» **THE PROBLEM**: The response should be the lines of the data, starting at the first and ending at the one that contains "ИНСТРУМЕНТ (395, 138)", copied without change.
___
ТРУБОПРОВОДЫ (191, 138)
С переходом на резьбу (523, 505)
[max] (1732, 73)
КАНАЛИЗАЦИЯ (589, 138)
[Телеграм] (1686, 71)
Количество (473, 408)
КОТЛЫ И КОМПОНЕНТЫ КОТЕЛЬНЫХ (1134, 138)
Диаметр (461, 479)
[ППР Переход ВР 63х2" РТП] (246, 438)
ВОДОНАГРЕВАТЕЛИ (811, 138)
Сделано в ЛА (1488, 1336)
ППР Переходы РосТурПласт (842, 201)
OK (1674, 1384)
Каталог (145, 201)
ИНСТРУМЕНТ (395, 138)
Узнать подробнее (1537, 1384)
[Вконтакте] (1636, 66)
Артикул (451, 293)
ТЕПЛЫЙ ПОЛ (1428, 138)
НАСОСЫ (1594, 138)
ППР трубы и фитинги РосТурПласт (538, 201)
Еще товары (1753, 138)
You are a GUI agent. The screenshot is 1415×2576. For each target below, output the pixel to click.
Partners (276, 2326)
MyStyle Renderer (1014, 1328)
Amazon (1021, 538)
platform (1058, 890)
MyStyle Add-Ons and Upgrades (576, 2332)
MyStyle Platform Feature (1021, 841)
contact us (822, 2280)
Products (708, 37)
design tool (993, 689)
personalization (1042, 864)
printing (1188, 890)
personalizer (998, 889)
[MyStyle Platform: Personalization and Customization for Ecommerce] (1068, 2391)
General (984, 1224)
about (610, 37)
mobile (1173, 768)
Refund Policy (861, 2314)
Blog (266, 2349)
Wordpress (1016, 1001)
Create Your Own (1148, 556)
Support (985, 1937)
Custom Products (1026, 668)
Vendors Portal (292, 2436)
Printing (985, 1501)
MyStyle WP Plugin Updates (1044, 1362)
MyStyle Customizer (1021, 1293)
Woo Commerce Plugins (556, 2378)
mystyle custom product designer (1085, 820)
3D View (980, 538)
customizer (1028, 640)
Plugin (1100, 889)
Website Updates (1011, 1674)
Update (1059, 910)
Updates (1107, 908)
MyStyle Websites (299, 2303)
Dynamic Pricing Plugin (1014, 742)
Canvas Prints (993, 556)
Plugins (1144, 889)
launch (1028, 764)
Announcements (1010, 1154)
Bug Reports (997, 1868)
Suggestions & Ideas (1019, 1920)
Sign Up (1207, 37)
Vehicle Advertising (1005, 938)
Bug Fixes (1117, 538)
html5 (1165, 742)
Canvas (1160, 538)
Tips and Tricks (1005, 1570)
___
» **TASK RESPONSE**:
ТРУБОПРОВОДЫ (191, 138)
С переходом на резьбу (523, 505)
[max] (1732, 73)
КАНАЛИЗАЦИЯ (589, 138)
[Телеграм] (1686, 71)
Количество (473, 408)
КОТЛЫ И КОМПОНЕНТЫ КОТЕЛЬНЫХ (1134, 138)
Диаметр (461, 479)
[ППР Переход ВР 63х2" РТП] (246, 438)
ВОДОНАГРЕВАТЕЛИ (811, 138)
Сделано в ЛА (1488, 1336)
ППР Переходы РосТурПласт (842, 201)
OK (1674, 1384)
Каталог (145, 201)
ИНСТРУМЕНТ (395, 138)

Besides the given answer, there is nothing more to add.